Roma, 14 gen. (askanews) – Barack Obama ha ordinato l’estensione per un anno delle sanzioni varate contro la Russia per il suo ruolo nella crisi ucraina e l’annessione della Crimea e, nelle stesse ore, Donald Trump ne ha prospettato la revoca, “se si va d’accordo e se la Russia sarà d’aiuto”: le opposte visioni del rapporto con Mosca del presidente americano uscente e di quello che dal 20 gennaio siederà alla Casa Bianca si sono suggestivamente incrociate nelle ultime ore. Nella notte tra venerdì e sabato, infatti, il capo dello Stato ha stabilito di “continuare l’emergenza nazionale dichiarata con l’ordine esecutivo 13660 riguardo l’Ucraina”, ovvero il primo lotto di sanzioni adottate a marzo 2014 contro singoli individui, entità o compagnie coinvolte nella “violazione dell’integrità territoriale dell’Ucraina”, con cui veniva vietato anche l’ingresso negli Usa ad alcuni alti funzionari russi. Un messaggio soprattutto politico, dato che tra pochi giorni Obama non sarà più presidente e al suo posto ci sarà quel Trump che al Wall Street Journal ieri sera ha detto che tasterà il terreno con Vladimir Putin e poi vedrà il da farsi riguardo le sanzioni.

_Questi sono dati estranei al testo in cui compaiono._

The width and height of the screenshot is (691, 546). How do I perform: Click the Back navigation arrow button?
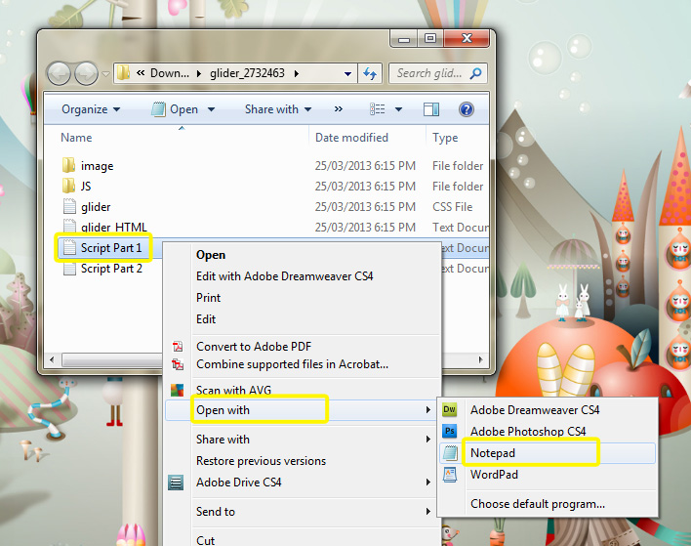click(x=60, y=73)
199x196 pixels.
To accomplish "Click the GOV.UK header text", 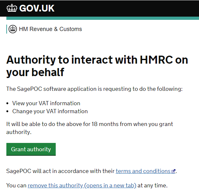I will [x=37, y=8].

In realtà il presidente eletto ha parlato delle ultime misure punitive volute da Obama, quelle ordinate il 29 dicembre per le interferenze russe nel processo elettorale statunitense, compresa l’espulsione di 35 diplomatici russi. “Almeno per un certo periodo saranno mantenute”, ha dichiarato, ma “perchè sanzionare qualcuno se sta facendo davvero grandi cose?”, ha aggiunto il miliardario nel mirino dell’intelligence, dei democratici e anche di parecchi compagni di strada repubblicani per i suoi presunti legami con la Russia.

L’ipotesi di una collaborazione con Mosca su dossier internazionali, a partire dalla lotta all’Isis e al terrorismo jihadista è tornata più di una volta nei discorsi di Trump, che si è detto disposto al dialogo con la Russia di Putin, pur mettendo in conto che le cose potrebbero andare diversamente. “Potremmo non andare d’accordo, c’è una buona possibilità che questo accada – ha detto durante la sua prima conferenza stampa mercoledì scorso – credete che in quel caso sarei meno duro di Hillary Clinton? Ma fatemi il piacere!”.

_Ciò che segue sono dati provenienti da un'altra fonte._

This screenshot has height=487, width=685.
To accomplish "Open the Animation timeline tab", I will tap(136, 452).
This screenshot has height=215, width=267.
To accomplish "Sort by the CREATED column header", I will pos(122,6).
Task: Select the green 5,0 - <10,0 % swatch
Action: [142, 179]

Che dopo tante aspettative il feeling con il Cremlino naufraghi nella realtà di divergenti interessi è un pericolo messo in conto a Mosca sin dalla prima ora. Dove alle speranze di “dialogo” ribadite quasi quotidianamente si affianca una evidente cautela. “Gli imprevedibili sono sempre un pericolo, finchè sono imprevedibili”, osserva una fonte vicina al Cremlino che ammette: “A Hillary Clinton erano tutti pronti, a Trump è difficile prendere le misure”. Il timore è che il nuovo presidente dalle grandi aperture possa, improvvisamente, passare allo scontro aperto. Quanto al dossier con cui la Russia potrebbe ricattare Trump, si rinvia alle parole del portavoce di Putin, Dmitri Peskov: “Non commentiamo così a lungo le bufale”.

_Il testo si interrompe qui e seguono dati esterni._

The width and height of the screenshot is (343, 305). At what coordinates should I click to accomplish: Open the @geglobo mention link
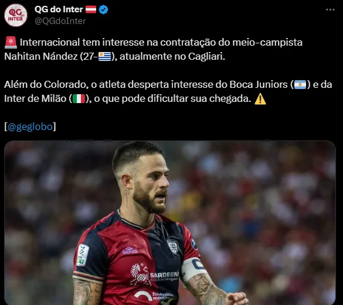[x=30, y=126]
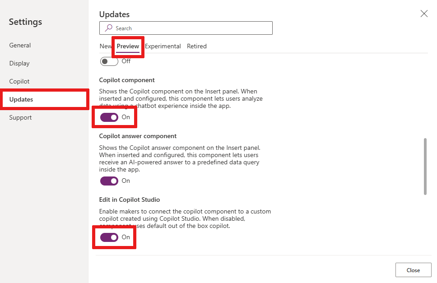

Per iniziare a prendere le misure, i russi hanno invitato il team di Trump ai negoziati di Astana, in agenda il 23 gennaio. La prossima Amministrazione ha fatto sapere di non avere ancora deciso se partecipare o meno, ma in ogni caso qualsiasi cosa verrà decisa nella capitale del Kazakistan, sarà affare di Donald Trump, anche se sulla crisi siriana il presidente eletto non ha mostrato finora grande interesse.